Some of $1.7 billion in federal block grant money will be released soon to repair and rebuild tourist destinations including boardwalks, mostly on Long Island, in time for the summer season. Many of the aid Hudson Valley communities damaged by Sandy and Mohawk Valley, Southern Tier, Catskill and Adirondack communities hard hit by Irene and Lee will have to compete for grants beginning in June. In all, 84 New York communities are eligible for aid.
"Today, we begin a new phase," Cuomo said.
Flood prevention efforts like this are among those that can be done using $3 million the federal government just made available to Essex County, Jay and Keene. Here an excavator operator uses brush to strengthen a riverbank along the East Branch of the AuSable River in Keene Valley on July 30, 2012.
(Enterprise file photo — Mike Lynch)
Jay town Supervisor Randy Douglas attended Friday's press conference. He said in an email that the federal funds will let property owners who were approved for buyouts receive 100 percent of the "pre-disaster fair market value" of their homes, rather than the 75 percent originally offered through the Federal Emergency Management Agency.
"In addition to this there will be funds of up to $3 million available to Essex County, Jay and Keene for planning and construction to help prevent damage from any future weather disasters that may come our way," Douglas, who chairs the Essex County Board of Supervisors, wrote.
Friday's announcement was billed as a good first step to finally provide the bulk of federal aid to disaster victims, some of whom haven't been able to live in their own homes for months, which officials on Friday blamed mostly on gridlock in Congress.
New York City's plan is still being discussed with federal officials. But U.S. Sen. Charles Schumer said Friday in Albany that he expects that plan to be approved in a couple weeks.
Meanwhile, many Long Islanders still living in hotels and sleeping on relatives' couches for months are still waiting to rebuild and, according to Sen.
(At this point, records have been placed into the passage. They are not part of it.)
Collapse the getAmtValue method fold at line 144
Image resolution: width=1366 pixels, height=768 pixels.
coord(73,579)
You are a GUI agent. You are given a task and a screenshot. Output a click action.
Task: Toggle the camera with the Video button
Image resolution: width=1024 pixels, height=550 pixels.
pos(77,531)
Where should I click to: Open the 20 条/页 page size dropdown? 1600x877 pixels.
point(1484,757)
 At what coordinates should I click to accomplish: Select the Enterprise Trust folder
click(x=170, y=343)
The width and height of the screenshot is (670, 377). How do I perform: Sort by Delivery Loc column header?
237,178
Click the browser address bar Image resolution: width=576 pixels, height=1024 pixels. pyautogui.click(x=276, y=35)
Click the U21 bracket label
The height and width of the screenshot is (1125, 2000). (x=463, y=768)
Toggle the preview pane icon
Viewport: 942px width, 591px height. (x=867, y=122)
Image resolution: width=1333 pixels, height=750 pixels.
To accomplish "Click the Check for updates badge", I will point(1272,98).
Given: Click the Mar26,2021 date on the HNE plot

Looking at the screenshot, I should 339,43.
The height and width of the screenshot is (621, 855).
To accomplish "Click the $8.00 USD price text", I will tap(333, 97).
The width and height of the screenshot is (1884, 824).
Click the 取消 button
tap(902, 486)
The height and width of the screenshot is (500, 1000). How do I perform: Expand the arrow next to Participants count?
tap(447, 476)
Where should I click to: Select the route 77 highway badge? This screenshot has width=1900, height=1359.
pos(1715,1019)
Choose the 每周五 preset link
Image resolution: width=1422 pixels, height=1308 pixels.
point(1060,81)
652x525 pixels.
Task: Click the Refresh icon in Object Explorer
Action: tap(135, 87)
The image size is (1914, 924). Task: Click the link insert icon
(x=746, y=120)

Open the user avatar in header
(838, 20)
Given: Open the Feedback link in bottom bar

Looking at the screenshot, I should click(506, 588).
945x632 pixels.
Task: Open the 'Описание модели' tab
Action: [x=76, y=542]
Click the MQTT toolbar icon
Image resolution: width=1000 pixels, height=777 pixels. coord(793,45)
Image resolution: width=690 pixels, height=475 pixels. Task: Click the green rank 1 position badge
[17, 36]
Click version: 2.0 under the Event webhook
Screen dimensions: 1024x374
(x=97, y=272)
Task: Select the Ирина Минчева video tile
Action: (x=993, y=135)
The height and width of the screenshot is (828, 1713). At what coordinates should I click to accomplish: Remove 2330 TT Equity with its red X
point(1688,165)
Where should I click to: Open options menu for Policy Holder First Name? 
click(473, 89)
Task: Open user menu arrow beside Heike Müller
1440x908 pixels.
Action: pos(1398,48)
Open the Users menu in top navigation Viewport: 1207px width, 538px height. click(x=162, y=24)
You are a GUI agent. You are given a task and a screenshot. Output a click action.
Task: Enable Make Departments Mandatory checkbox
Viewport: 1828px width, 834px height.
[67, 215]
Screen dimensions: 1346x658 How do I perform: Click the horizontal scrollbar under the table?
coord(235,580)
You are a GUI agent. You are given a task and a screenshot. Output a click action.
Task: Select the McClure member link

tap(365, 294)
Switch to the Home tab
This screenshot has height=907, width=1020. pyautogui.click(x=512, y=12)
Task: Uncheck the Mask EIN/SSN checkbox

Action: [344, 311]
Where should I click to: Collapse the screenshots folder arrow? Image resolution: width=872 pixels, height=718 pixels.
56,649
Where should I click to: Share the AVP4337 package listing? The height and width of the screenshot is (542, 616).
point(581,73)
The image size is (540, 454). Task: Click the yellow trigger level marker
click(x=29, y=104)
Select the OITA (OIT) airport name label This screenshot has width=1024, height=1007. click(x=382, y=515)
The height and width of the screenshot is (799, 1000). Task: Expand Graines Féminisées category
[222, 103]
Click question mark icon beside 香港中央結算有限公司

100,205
Dean Skelos of Nassau County, deciding whether to do so.
The grants, part of the state's total $35 billion in federal aid, will rebuild communities better and stronger than before they hit by the severe storms, U.S. Housing and Urban Development Secretary Shaun Donovan and Gov. Andrew Cuomo promised.
That promise had been made before to communities ravaged by Irene and Lee.
In Prattsville on Aug. 31, 2011, Cuomo said, "We are going to rebuild better than it was before." But more than a year and a half later, many residents are still trying to rebuild family homes that were twisted to rubble and shops gutted by floods. Most had no flood insurance and many families and hamlets were devastated.
Cuomo explained Friday that federal money ran out before that town and others could fully recover. But now, Sandy, a downstate disaster, helped bring aid anew for those areas. Cuomo said the severity of Sandy last fall, which hit New York and New Jersey the hardest and was recounted for weeks in national media, forced Congress to replenish the federal disaster fund.
That provided unexpected funding to go toward the recovery efforts from Irene and Lee, which slammed parts of upstate within days of each other.
Now, full recovery is "up to the communities," Cuomo said.
U.S. Sen. Charles Schumer says the federal block grant will be especially helpful because state and local governments will have far more flexibility on how it can be disbursed. For example, he said, property owners will now be able to use government aid to fight off mold in their damaged properties that have endured wet and wintry weather for months. The block grant will also cover common areas in condos and co-ops.
Cuomo blamed some of the delay after Sandy hit in October on gridlock in Washington, although he and Schumer praised Republican Rep. Pete King of Long Island for breaking the logjam and getting tens of millions of dollars more in aid for New York.
Cuomo said "there is probably no truer test" of a government than how it reacts to a major disaster.